• [To do]
Reproduce the records below word for word, everything from the line containing "Expand the キーボード category" down to the line containing "(x=440, y=104)", with both of those lines included.

• [Records]
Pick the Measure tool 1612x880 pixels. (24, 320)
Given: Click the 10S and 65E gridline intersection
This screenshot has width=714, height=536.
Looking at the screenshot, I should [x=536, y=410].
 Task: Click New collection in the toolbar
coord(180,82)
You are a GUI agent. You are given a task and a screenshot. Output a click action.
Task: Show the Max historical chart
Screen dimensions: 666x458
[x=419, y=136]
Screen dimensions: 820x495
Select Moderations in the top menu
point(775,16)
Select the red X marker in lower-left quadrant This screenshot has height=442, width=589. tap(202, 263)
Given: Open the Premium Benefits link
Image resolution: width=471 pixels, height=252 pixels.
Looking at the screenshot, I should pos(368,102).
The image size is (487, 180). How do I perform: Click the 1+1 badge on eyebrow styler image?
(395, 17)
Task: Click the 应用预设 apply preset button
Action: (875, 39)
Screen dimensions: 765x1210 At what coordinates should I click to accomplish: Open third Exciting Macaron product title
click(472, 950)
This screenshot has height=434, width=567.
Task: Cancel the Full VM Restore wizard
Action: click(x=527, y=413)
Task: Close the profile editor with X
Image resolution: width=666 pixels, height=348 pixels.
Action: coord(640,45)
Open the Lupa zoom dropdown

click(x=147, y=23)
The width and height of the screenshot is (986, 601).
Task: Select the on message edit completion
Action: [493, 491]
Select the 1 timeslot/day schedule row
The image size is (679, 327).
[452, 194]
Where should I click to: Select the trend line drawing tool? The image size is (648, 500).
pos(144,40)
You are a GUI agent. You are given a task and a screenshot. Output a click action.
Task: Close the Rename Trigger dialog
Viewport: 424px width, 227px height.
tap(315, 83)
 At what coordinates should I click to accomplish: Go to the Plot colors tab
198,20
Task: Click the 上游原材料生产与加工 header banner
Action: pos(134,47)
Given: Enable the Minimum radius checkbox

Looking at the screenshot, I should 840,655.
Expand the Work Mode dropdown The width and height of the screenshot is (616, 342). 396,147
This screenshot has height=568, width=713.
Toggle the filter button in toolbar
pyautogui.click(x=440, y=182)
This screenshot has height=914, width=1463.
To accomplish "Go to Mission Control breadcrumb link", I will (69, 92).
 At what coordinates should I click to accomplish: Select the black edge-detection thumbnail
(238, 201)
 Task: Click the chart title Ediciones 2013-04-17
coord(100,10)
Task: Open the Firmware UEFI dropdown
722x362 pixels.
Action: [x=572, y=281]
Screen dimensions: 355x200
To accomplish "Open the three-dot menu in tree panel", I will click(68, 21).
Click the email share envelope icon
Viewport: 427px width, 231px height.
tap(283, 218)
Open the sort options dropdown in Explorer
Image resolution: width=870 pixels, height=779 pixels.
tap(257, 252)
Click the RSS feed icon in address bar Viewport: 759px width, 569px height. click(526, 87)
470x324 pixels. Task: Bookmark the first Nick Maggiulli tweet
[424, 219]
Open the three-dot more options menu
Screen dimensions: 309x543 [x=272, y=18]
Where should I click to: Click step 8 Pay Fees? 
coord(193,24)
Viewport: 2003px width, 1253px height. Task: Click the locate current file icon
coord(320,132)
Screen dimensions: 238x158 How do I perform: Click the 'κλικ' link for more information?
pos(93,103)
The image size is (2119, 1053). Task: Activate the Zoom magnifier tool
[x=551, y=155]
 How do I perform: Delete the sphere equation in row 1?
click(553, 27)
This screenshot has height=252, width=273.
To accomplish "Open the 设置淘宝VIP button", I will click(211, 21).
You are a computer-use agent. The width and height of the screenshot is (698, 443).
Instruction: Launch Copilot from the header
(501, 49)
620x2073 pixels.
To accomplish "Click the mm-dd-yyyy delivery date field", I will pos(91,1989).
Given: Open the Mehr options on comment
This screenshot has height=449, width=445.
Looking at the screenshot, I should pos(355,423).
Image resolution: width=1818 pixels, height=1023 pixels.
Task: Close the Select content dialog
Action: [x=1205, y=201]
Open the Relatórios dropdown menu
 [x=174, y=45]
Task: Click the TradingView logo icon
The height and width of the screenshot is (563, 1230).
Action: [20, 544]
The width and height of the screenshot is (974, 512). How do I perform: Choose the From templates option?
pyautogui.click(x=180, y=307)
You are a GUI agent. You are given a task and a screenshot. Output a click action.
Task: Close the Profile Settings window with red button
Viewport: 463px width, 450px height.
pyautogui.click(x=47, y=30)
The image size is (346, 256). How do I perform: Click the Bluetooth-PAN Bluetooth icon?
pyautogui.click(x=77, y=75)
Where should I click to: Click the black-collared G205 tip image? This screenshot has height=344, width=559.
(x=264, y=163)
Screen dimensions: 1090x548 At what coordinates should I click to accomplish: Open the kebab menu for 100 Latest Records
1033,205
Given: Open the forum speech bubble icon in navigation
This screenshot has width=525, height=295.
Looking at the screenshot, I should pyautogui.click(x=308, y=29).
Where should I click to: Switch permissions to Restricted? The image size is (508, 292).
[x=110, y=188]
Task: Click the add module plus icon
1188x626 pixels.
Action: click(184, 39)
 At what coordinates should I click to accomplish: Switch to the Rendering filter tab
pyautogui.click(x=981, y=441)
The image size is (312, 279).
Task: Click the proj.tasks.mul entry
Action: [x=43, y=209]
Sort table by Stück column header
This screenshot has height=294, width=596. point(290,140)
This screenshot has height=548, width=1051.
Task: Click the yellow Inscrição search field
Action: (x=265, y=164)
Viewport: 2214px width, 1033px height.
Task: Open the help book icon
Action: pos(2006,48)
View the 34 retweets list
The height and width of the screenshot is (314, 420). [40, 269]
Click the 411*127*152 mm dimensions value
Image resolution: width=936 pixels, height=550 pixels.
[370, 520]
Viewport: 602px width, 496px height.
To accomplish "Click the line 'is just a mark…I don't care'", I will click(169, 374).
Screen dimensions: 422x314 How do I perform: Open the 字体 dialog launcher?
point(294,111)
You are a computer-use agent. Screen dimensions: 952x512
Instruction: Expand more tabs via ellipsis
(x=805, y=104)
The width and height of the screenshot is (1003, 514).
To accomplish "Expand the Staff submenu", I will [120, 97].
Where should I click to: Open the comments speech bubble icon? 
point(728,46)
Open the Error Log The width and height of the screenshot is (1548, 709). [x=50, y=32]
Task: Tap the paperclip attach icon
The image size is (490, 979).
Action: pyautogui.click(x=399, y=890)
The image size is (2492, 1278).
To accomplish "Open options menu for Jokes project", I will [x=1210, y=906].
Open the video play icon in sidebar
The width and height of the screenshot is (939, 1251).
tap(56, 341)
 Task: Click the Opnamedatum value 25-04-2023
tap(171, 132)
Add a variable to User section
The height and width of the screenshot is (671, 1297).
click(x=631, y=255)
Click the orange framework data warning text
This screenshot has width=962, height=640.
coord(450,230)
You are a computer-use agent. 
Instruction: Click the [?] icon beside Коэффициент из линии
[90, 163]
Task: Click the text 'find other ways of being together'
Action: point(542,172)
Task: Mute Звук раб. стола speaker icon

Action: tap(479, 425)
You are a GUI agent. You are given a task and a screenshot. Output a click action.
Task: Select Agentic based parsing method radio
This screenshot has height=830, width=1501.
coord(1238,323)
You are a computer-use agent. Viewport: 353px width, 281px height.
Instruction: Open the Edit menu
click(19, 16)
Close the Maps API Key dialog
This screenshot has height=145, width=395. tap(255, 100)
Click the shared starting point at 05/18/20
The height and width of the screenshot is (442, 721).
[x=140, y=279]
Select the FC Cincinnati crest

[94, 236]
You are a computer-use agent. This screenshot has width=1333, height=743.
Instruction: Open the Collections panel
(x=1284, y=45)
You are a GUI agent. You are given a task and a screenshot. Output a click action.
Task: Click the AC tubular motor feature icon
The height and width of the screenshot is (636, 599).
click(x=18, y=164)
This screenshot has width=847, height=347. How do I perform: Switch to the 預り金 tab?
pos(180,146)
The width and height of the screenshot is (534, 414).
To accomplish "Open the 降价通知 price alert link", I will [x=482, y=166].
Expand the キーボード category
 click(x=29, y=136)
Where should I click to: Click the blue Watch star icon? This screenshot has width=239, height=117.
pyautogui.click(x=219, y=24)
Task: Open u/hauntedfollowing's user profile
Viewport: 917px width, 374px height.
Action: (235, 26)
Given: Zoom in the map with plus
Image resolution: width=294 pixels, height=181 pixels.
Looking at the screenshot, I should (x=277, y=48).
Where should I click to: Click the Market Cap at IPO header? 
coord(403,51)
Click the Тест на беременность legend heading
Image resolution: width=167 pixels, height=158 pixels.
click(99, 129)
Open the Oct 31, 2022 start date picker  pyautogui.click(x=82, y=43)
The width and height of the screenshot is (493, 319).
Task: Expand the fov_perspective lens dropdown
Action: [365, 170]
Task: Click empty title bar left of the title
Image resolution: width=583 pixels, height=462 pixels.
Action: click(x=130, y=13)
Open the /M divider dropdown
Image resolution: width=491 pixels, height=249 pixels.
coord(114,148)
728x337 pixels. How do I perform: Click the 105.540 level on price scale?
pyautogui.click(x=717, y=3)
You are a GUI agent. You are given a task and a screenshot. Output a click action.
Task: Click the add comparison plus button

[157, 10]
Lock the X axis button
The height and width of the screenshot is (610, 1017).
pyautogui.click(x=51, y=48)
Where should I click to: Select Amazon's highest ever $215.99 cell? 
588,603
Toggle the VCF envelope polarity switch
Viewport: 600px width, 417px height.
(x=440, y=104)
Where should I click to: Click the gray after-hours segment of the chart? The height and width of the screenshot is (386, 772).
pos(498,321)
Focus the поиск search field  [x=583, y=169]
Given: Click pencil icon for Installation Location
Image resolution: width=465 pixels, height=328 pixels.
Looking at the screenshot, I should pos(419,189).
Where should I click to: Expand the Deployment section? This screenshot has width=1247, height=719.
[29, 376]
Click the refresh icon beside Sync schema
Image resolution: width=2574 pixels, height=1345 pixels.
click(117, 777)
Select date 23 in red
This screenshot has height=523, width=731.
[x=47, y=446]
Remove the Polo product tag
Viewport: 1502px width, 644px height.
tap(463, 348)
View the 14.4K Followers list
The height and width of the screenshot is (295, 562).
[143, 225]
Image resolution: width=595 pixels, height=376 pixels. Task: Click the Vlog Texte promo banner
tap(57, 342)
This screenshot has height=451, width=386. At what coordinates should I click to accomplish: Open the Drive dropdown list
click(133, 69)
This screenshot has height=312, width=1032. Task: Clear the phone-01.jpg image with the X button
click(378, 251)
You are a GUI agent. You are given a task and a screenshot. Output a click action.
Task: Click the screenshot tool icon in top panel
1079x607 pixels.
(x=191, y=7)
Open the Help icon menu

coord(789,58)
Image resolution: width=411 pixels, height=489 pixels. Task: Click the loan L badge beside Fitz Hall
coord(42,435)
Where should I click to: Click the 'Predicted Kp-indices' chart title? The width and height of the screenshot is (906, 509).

• [Solution]
Expand the キーボード category
 click(x=29, y=136)
Where should I click to: Click the blue Watch star icon? This screenshot has width=239, height=117.
pyautogui.click(x=219, y=24)
Task: Open u/hauntedfollowing's user profile
Viewport: 917px width, 374px height.
Action: (235, 26)
Given: Zoom in the map with plus
Image resolution: width=294 pixels, height=181 pixels.
Looking at the screenshot, I should (x=277, y=48).
Where should I click to: Click the Market Cap at IPO header? 
coord(403,51)
Click the Тест на беременность legend heading
Image resolution: width=167 pixels, height=158 pixels.
click(99, 129)
Open the Oct 31, 2022 start date picker  pyautogui.click(x=82, y=43)
The width and height of the screenshot is (493, 319).
Task: Expand the fov_perspective lens dropdown
Action: [365, 170]
Task: Click empty title bar left of the title
Image resolution: width=583 pixels, height=462 pixels.
Action: click(x=130, y=13)
Open the /M divider dropdown
Image resolution: width=491 pixels, height=249 pixels.
coord(114,148)
728x337 pixels. How do I perform: Click the 105.540 level on price scale?
pyautogui.click(x=717, y=3)
You are a GUI agent. You are given a task and a screenshot. Output a click action.
Task: Click the add comparison plus button

[157, 10]
Lock the X axis button
The height and width of the screenshot is (610, 1017).
pyautogui.click(x=51, y=48)
Where should I click to: Select Amazon's highest ever $215.99 cell? 
588,603
Toggle the VCF envelope polarity switch
Viewport: 600px width, 417px height.
(x=440, y=104)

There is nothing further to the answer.